## Problem to work on
Transcribe the part of the blog excerpt that opens with the words "Saturday, March 30, 2019" and closes with "to confirm it.", keeping every word and mark the same.

The first thirty minutes weren't so bad. I started off at quite a lick, in fact, I suppose based on the notion that the warmth of the environment meant I didn't need to warm-up slowly to the task. But the last twenty minutes saw me struggling, partly I think due to mild dehydration. I was, predictably, perspiring profusely. At the finish I decided not to bother doing anything on the weights, just rushing downstairs to gulp down quite a quantity of water. 

It was something of a reminder of the time I completed the Singapore Marathon, in the early 1990s, and discovered the remarkable degree to which a body could leak sweat. I wasn't quite as exhausted this evening as I had been all those years ago, but I was reminded of the value of the territory you enter when you push yourself further than you really should. On the one hand there's a faint sense of accomplishment in the fact you've kept going; on the other there's a salutary sense of just how limited you really are. Being able to cope with being in an extreme place is, I believe, a genuine sign of depth of character. I hasten to add, however, that I'm not terribly convinced I cope all that well.

Saturday, March 30, 2019

The Virtues Of Laziness

It's been a lazy day, and officially so. Mind you, that didn't preclude me getting a couple of jobs done (and the Missus, for that matter.) But when you've been ultra-busy for five solid days a bit of work doesn't feel like even a bit. Oh, and I paid a work-related visit to the doctor's across the road this morning. I've reached an age when in order to convince my employers I'll actually make it through the year ahead I need to get a signed note from a physician to confirm it.

I reckon that if we improved the prospects for laziness at work I'd definitely have no problem in surviving a year, but my statements in support of useful laziness seem to fall on deaf ears. I'm not sure why people would think I'm kidding them over such a serious business, but they appear to. I know there are arguments associating hard work with virtue, and for those who need to ensure survival and a reasonable way of life it's easy to buy into those. But when it becomes difficult to see any real point in being hard-working for its own sake I think the world would be much the better a place for constructive relaxation.

It's worth considering that in my line of work there's a whole class of people whose efforts lead to more stuff to cope with for those on the receiving end, and it's difficult to see exactly how those efforts lead to young people getting educated. Now if such as those could learn to be usefully lazy the world, or my corner of it, would be a better place.

Friday, March 29, 2019

Some Disagreement

Noi wants to watch Suria, I  want to watch Sky News. It's rare we disagree over what to put on the telly since I'm rarely bothered about watching anything. However, yet another supposedly crucial vote is taking place related to Brexit and I feel a strange desire to watch my nation get absolutely nowhere on the issue yet again.

It all makes for oddly compelling, pointless viewing. (To be honest, Suria is a lot more entertaining.)

Thursday, March 28, 2019

A Bit Of A Mystery

Why do manufacturers of sticky notes so often manufacture notes that don't really stick? One of Life's smaller but highly significant mysteries upon which I have spent several fruitful minutes meditating in the course of the day. (Fruitful in the sense that the meditation helped me not to lose my temper with the stupid notes and throw them into the bin.)

(Entries on where items appear)
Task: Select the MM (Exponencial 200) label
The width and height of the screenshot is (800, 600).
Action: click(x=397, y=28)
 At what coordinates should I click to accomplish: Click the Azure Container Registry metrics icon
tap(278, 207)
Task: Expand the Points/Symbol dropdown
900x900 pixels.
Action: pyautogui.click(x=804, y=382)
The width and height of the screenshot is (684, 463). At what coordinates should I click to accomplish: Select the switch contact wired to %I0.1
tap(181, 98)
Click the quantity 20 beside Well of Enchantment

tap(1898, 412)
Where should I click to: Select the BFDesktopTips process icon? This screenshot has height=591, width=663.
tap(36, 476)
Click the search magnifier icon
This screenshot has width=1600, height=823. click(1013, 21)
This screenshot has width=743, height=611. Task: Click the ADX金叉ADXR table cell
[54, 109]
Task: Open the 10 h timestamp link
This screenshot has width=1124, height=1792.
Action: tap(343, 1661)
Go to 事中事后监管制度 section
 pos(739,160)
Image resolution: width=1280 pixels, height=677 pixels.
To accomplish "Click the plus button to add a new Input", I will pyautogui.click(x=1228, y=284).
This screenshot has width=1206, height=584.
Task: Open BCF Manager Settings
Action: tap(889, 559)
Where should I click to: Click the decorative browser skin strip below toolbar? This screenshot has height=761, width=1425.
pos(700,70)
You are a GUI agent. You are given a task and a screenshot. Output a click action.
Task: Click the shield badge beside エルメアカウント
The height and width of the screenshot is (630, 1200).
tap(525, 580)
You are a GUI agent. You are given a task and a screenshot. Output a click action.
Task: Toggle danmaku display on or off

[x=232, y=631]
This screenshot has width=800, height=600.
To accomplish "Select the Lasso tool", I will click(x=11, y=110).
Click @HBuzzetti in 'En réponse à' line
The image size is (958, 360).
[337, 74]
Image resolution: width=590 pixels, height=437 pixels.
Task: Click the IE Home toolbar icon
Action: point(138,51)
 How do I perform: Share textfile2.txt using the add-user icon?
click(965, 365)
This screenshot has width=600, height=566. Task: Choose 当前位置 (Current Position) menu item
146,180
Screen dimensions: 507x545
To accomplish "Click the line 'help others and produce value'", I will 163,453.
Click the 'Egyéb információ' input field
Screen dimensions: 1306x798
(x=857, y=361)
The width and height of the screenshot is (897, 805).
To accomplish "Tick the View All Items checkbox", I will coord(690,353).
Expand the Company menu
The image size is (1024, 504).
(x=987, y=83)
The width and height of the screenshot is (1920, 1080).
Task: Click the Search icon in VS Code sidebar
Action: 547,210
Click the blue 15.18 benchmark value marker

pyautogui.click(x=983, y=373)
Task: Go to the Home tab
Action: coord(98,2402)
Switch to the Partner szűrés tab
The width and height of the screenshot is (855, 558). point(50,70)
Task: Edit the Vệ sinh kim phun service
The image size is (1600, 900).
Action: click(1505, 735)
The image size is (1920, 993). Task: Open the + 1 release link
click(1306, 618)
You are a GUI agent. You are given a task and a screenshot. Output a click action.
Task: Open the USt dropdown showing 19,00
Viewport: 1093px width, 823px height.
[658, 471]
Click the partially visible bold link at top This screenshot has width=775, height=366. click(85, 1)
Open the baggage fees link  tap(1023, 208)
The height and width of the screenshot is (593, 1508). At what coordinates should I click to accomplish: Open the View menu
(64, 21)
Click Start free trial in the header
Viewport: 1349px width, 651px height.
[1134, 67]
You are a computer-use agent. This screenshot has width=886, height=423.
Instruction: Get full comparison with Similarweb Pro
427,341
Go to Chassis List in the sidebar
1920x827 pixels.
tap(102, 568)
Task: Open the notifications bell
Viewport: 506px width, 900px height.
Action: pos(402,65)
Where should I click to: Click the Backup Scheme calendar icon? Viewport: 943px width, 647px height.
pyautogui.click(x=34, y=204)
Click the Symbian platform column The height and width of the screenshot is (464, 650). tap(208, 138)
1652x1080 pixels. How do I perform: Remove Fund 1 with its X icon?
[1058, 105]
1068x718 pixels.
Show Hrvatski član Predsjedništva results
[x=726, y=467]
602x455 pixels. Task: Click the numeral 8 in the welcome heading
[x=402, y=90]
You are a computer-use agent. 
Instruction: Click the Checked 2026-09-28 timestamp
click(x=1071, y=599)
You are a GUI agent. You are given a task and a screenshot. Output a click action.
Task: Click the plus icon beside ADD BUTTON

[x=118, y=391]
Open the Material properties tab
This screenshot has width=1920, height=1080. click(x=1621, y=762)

## Complete response
Saturday, March 30, 2019

The Virtues Of Laziness

It's been a lazy day, and officially so. Mind you, that didn't preclude me getting a couple of jobs done (and the Missus, for that matter.) But when you've been ultra-busy for five solid days a bit of work doesn't feel like even a bit. Oh, and I paid a work-related visit to the doctor's across the road this morning. I've reached an age when in order to convince my employers I'll actually make it through the year ahead I need to get a signed note from a physician to confirm it.